Computers, as most of us still perceive dimly, will turn out to be crucial to real democracy not just because they have brought us the net, with its capacity to gather and mobilise groups of people, but because they do complex arithmetic so effortlessly. In not-mathematics designed to give a mathematician a blue fit, you could say — to make this memorable,

 many equals = share precisely = an awful lot of counting

Governing Switzerland — the world leader in extreme democracy, as I have pointed out before, on this site  entails extraordinary feats of number-crunching. In explaining how the Swiss system works, the historian and political scientist Jonathan Steinberg has noted:

The Swiss prefer proportional representation to majority systems. ..[T] he ‘Sovereign,’ ‘the people’, is really sovereign …

The most striking single manifestation of that sovereignty is the intricacy of voting.

He supplies illustrations of the extreme delicacy of Swiss ‘instruments for measuring the popular will’. Do not worry about the specifics of his context – which has to do with the ways in which proportional representation divides seats on a certain governing council between different political parties (in some cantons). Consider only the complexity and sophistication of the calculations involved – for one example of which he quotes a fellow-scholar, Christopher Hughes:

Divide the total vote (60,000) by the number of seats plus one (11). The result is called the Provisional Quotient (5,454). In our example, it gives the provisional result of 6:2:1:0:0. But this only adds up to 9, and there are ten seats to be allocated. The second sum seeks the Final Quotient. This is obtained by dividing each party’s votes by the provisional number of seats it obtains, plus one.
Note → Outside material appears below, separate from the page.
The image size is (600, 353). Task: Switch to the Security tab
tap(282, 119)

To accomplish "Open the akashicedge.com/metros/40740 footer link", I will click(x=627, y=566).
Thus List A (36,000) is divided by 7 (6 plus 1) and gives the result 5,142. This sum is repeated for each seat in turn, and the highest of the results is the Final Quotient; in our example, 5,142 is the highest. It is the number which when divided among each result in turn gives the right number of seats.

Got that? Right. Thought you would.

True democracy = massive computation.

We need you, Flattr, but please get the bugs out of your software – unless it turns out that mine is to blame for my inability to make another blogger’s day.